Document Ingestion – The GDrive Files Component retrieves the files, which are passed to the Language Recursive Text Splitter.
The splitter produces chunks that are forwarded to OpenAI Embeddings.
Generated embeddings are stored by Astra DB (Ingest).
Astra DB (Retriever) creates a retriever from the stored vectors, which the Retriever Tool exposes to the agent.
An OpenAI Model instance is built and supplied to the Advanced Agent.
The user submits a query via Chat Input; the Advanced Agent processes it, using the Retriever Tool to fetch relevant passages.
The agent formulates an answer with the LLM and returns it to Chat Output for display.

🧠 Notes

The workflow assumes valid API keys for OpenAI and Astra DB; credentials are injected via the respective components.
The vector store is refreshed only when the ingestion pipeline is triggered; subsequent queries reuse the existing index.
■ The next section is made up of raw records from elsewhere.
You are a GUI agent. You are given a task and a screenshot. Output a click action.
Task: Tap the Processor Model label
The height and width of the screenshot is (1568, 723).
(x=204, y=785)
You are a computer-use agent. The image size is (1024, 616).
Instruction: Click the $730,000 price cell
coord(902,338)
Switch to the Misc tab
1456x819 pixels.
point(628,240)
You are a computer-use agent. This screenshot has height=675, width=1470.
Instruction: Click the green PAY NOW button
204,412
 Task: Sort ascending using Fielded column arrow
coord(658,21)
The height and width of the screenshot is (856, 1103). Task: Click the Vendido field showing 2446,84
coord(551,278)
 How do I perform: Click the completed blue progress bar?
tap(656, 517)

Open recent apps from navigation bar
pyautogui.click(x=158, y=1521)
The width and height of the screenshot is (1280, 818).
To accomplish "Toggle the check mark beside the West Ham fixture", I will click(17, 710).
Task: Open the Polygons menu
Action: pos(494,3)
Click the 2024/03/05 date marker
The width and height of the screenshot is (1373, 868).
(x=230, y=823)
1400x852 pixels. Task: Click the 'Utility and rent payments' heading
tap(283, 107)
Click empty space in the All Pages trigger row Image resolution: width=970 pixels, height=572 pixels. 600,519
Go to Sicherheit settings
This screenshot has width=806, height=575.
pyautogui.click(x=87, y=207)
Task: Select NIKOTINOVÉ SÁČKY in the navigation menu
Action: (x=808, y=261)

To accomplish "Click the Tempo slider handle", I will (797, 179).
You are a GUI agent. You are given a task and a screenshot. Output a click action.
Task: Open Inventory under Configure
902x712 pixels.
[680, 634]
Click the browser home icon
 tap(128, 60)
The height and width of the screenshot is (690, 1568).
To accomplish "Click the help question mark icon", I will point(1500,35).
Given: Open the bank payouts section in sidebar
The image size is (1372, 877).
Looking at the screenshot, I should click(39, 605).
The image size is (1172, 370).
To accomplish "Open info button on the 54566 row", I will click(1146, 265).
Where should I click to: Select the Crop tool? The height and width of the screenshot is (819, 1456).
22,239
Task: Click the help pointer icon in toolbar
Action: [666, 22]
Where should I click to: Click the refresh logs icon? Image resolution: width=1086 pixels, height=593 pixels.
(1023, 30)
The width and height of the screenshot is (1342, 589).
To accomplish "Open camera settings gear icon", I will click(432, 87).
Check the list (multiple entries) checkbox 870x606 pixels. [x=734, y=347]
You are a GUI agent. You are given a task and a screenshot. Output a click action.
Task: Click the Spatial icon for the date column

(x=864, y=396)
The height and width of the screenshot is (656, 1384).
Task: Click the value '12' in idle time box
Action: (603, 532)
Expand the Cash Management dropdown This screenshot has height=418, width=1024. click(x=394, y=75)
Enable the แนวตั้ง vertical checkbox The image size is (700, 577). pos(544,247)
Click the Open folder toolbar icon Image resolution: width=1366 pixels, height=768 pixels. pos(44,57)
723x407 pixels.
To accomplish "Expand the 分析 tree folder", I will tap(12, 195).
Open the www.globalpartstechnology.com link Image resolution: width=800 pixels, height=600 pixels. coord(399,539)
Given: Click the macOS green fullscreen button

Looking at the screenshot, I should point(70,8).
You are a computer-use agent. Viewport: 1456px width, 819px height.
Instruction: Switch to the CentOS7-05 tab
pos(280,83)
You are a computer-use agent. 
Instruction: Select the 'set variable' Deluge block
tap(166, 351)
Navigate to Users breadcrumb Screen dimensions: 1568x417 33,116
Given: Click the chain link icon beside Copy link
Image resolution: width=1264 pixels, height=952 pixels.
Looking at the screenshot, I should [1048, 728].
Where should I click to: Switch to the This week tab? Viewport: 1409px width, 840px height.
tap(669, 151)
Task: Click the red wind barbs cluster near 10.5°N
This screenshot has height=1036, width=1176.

Retrieval uses a cosine similarity metric by default; this can be changed in the Astra DB Retriever configuration.
The system prompt is hard‑coded to instruct the agent to answer based solely on retrieved data, ensuring grounded responses.
The entire conversation history is optionally stored (Chat Input’s should_store_message flag) to support context-aware replies.
Batch ingestion and retrieval operations are performed in parallel where supported, improving throughput for large document sets.